Having dispensing services available at the practice setting offers a better care model for patients. However, challenges remain when deciding to start IOD services within a community practice. There is a paucity of information on how to go about establishing IOD services, which creates a strong need for establishing quality standards and guidelines to ensure best practices for this unique model of patient care.
The National Community Oncology Dispensing Association (NCODA) was established in 2014 by a group of community-based oncology pharmacists to promote the practice of dispensing cancer medications directly to patients at the site of care: the oncologist’s office. NCODA practices adhere to quality standards that establish best practices related to the dispensing and management of oral cancer therapies. NCODA also works directly with other practices to implement and improve practice IOD operations which ultimately result in improved quality of patient care. The NCODA Quality Standards9 include:
1. Patient-Centered Quality Standard: standard that ensures dispensing services are centered on patient safety and education to maximize patient outcomes.
2. Positive Quality Interventions Quality Standard: positive quality interventions are performed by clinical staff to coordinate patient care and safety.
3. Foundational Elements Quality Standard: fundamental standards and systems are identified for achieving the highest level of quality patient care.
4. Health Information Technology Quality Standard: extrapolation of quality data from health information technology provides improved quality of care.
It is NCODA’s belief that IOD is uniquely positioned to provide improved and more cost-effective care compared with traditional specialty/mail order pharmacies. NCODA promotes the concept of the oncologist and the clinical and administrative staff at the clinic working together with the patient as a team, to offer a unique, high-touch, patient-centered model for managing oral chemotherapy.

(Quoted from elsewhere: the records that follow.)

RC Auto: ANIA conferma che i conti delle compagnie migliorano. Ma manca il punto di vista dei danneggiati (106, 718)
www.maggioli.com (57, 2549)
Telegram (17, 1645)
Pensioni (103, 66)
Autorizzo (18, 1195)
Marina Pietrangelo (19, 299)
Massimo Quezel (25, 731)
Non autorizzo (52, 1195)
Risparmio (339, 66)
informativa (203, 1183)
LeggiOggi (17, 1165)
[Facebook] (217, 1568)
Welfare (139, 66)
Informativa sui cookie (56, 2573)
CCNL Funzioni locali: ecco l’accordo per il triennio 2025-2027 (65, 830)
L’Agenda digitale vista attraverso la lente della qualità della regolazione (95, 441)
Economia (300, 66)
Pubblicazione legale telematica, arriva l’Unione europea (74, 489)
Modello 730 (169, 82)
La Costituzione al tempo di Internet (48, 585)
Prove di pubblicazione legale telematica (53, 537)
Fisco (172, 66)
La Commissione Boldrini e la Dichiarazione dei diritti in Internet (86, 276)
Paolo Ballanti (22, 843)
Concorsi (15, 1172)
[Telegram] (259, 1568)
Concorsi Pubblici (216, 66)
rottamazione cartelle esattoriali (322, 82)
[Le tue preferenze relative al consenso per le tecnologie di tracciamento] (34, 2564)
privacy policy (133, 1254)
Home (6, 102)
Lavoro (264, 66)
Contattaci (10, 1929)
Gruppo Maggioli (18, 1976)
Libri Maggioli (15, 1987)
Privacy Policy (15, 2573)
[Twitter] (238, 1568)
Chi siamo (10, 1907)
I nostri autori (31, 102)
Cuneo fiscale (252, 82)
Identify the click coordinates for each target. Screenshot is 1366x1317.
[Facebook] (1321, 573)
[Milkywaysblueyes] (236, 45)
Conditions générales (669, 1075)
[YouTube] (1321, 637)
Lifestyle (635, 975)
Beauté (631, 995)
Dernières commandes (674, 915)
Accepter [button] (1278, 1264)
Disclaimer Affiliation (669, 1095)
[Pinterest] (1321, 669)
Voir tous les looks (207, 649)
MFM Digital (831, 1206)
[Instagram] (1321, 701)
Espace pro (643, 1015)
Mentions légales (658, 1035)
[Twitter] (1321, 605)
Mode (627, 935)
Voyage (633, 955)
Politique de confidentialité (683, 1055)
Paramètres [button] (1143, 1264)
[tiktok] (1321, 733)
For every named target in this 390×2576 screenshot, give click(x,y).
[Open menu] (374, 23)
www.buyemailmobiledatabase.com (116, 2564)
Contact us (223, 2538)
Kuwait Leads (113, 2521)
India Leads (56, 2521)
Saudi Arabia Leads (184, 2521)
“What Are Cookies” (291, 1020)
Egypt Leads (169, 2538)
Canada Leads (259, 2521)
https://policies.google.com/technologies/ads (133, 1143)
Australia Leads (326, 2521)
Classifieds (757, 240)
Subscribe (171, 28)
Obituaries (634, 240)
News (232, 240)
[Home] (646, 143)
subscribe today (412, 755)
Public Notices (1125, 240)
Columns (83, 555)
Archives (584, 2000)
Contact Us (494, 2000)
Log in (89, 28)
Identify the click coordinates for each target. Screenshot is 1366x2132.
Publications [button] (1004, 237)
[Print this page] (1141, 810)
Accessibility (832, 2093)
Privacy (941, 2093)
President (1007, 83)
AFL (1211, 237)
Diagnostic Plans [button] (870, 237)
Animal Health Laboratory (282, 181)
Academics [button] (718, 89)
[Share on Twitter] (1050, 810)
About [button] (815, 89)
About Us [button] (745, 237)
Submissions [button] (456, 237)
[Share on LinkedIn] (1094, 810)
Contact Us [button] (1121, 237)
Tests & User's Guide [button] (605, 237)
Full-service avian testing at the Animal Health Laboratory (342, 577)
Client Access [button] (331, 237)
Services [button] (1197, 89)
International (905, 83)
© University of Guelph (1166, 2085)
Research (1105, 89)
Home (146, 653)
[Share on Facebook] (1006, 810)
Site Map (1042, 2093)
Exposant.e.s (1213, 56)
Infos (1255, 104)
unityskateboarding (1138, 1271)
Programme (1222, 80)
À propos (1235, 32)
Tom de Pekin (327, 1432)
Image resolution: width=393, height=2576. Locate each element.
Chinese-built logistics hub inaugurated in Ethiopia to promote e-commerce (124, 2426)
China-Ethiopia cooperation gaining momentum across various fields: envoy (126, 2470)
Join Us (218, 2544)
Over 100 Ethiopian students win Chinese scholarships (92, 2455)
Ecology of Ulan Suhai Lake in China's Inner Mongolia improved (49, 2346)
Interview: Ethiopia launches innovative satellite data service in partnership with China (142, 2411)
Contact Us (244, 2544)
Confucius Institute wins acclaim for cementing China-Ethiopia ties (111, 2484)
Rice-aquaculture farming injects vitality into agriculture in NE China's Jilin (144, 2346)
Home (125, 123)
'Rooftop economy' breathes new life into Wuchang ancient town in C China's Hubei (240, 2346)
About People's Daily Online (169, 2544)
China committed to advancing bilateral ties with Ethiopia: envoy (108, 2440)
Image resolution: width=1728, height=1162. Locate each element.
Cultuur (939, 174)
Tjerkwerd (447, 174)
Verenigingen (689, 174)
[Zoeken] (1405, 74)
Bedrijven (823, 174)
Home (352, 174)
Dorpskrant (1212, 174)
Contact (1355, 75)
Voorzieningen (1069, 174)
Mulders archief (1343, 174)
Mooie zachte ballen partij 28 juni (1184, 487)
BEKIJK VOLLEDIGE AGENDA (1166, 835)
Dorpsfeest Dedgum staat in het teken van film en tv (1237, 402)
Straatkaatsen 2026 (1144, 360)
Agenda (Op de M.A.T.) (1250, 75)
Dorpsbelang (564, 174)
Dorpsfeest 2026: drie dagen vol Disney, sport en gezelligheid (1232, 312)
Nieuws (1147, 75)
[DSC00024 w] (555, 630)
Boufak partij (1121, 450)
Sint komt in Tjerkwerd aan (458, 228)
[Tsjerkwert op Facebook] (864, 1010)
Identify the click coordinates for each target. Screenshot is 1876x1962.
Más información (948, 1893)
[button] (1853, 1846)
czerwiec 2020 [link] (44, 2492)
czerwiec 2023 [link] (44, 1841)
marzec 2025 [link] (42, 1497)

Practices with IOD are able to coordinate all aspects of patient medication management using the electronic medical record, pharmacy dispensing program, and inventory and practice management systems. There is direct coordination and communication about patient care at all times with those managing the IOD and the physician. Further benefits of IOD include face-to-face patient education for all patients initiating an oral cancer medication, with personalized chemotherapy classes scheduled prior to the patient picking up their prescription from the dispensary. In addition to the oncologist, practice clinical staff, including both oncology-certified pharmacists and nurses, are directly involved with dispensing medications, patient education, and monitoring for side effects.